# REQUIRED WORK
Everything from the line holding "The image size is (496, 336)." to the last line of the material below must be retyped exactly, minus any pictures.

# DATASET CONTENT
━━━━━━━━━━━━━━━━

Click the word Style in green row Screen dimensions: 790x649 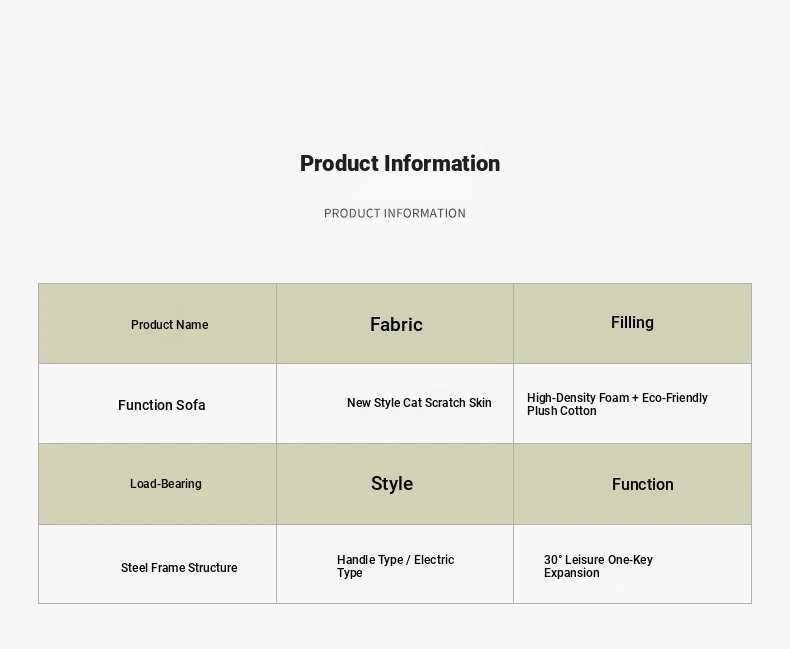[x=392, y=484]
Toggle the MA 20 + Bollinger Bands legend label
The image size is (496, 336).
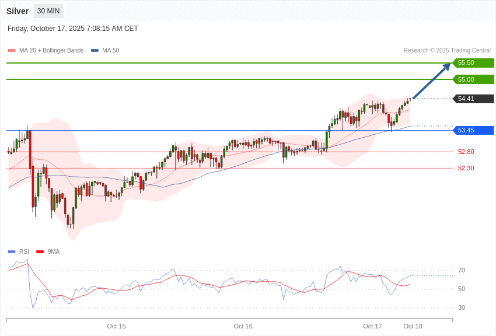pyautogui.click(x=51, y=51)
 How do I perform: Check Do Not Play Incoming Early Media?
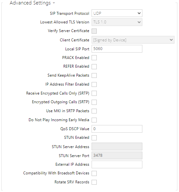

━━━━━━━━━━━━━━━━

# RESPONSE
The image size is (496, 336).
pyautogui.click(x=51, y=51)
 How do I perform: Check Do Not Play Incoming Early Media?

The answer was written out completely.